Parce que j'ouvre les yeux sur moi même et que ça n'est pas joli-joli à regarder.
La claque, ça a été cette semaine, après qu'un type de l'âge de mes parents se soit accroché à moi, à mes os pour être plus juste, en me disant que vu mon état, il fallait que je mange, et autre chose qu'un yoghourt. Ce qu'il ne savait pas, c'est que je venais de manger un menu complet et que ce qu'il voyait n'était que mon dessert. Ce qu'il ne savait pas non plus c'est qu'il me ferait assez mal pour que la colère me pousse à lui renverser le contenu du dessert sur ses belles fringues lisses de monsieur un peu trop gros à mes yeux.
C'était ça, ou pleurer. Et pleurer, je n'en avais pas la force. Pas au dans un fast food, pas -encore une fois- devant mon amoureux. Pas cette fois.
Je suis remontée le coeur battant avec une envie : me peser, me prouver que ce type est un idiot et que rien n'est pire qu'avant.
Je lui raconte, il me sourit gentiment, m'assure qu'effectivement, ce type n'est qu'un idiot. Mais.. Je vois dans ses yeux que lui aussi me trouve plus maigre qu'avant. Il ne m'en parle pas, il attendra que ça vienne de moi. Comme toujours, comme pour tout, et j'en suis soulagée.
En rentrant, ma mère me demande si j'ai encore perdu du poids. "non,non,non"..
Je monte, et me décide à me peser.
46 Kilos.
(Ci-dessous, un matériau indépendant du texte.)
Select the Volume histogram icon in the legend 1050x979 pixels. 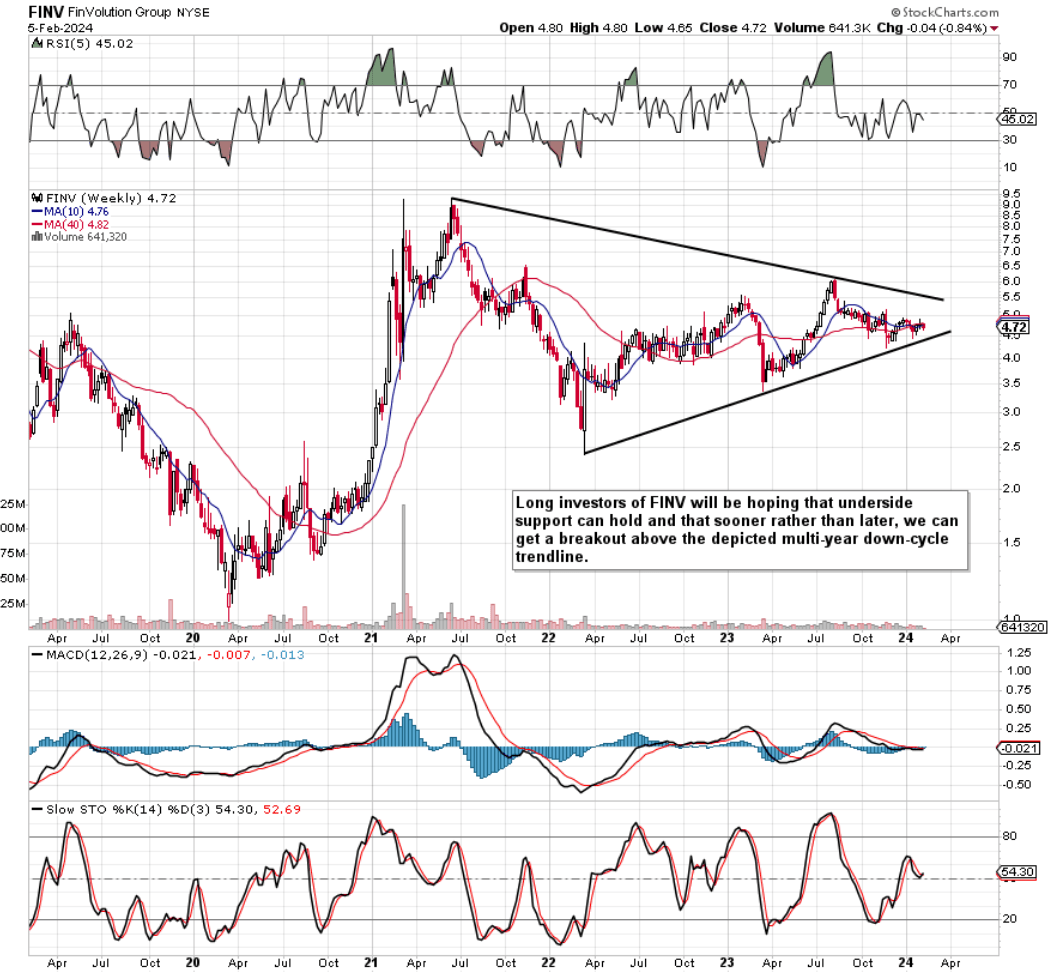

Effectivement, je n'ai jamais pesé si peu. Pour 1m66. Sûr que c'est trop peu. Sûr que ça va devenir dangereux si ça s'aggrave.
Mais ce qui me fait le plus mal, c'est mon apparence. Mes os, mes os qui sont partout. Les autres ont des formes, moi j'ai des creux. Dès qu'il effleure mes côtes, je me sens mal ces temps-ci. Ca passera, c'est toujours par périodes.
Ce qui m'inquiète c'est que je n'ai rien changé à mes habitudes alimentaires.
J'ai des petits troubles alimentaires depuis longtemps. Des troubles alimentaires tout court, en tout cas, c'est ce que mon psy me disait. Que ça ne servait à rien de minimiser.
J'ai des phobies alimentaires. La peur de m'étrangler en avalant quelque chose de "dur" (d'où l'absence totale de viande rouge dans mon alimentation depuis bientôt 6 ans.), la peur de vomir ( je vérifie les dates, toutes les dates. Je ne mange rien si je n'ai pas la conviction que ça a été conservé correctement.)
Et encore quelques autres joyeusetés. Je ne suis pas anorexique, je ne l'ai jamais été, et j'espère que je ne le deviendrai jamais. Je sais qu'il y à quelques années, je suis passée tout près. Je ne mangeais plus le midi, et très peu chez moi. Je mangeai parce qu'on me surveillait. Puis, j'ai réappris à manger. Plus lentement, avec de l'eau en face de moi, en plus petites quantités, mais j'ai réappris à manger suffisamment.
Sauf que depuis des années aux visites médicales on me demande si j'ai des problèmes familiaux. Si je mange correctement. Si je suis malheureuse.
Sauf que depuis des années, certains se moquent de mes os. Je réponds parfois, parfois pas. J'ai nourri pendant un temps une véritable haine des "gros." Ca me faisait du bien. J'ai grandi, ça m'est passé. Ils n'ont pas plus de chance que moi, c'est tout.
Je donnerais tout pour que mes os ne saillent plus.
Parce que sincèrement, je me trouve jolie. Même si certains jours, mon reflet me donne envie de me recoucher, la plupart du temps, je suis satisfaite. J'ai des seins, ils ne sont pas énormes, mais j'en ai. Je n'ai pas peur des décolletés, des mini-jupes. J'aime les jeux de l'amour, et me montrer. Mais parfois, mes os ont le pouvoir de m'enlever toute confiance et de me faire pleurer. De me déprimer. De me faire mal.
Et ça, je supporte de moins en moins.
Je sais qu'il faut que je grossisse. Je sais que ça ne sera pas facile.
J'en ai besoin. Mais j'ai peur de ne pas en avoir envie, pas tout le temps du moins.
La dérive n'est pas loin, parce que l'image que j'ai de moi n'est pas juste, pas objective.
Et si avec quelques kilos de plus, je me sentais trop grosse ?
J'ai peur des tours que mon esprit pourrait bien me jouer.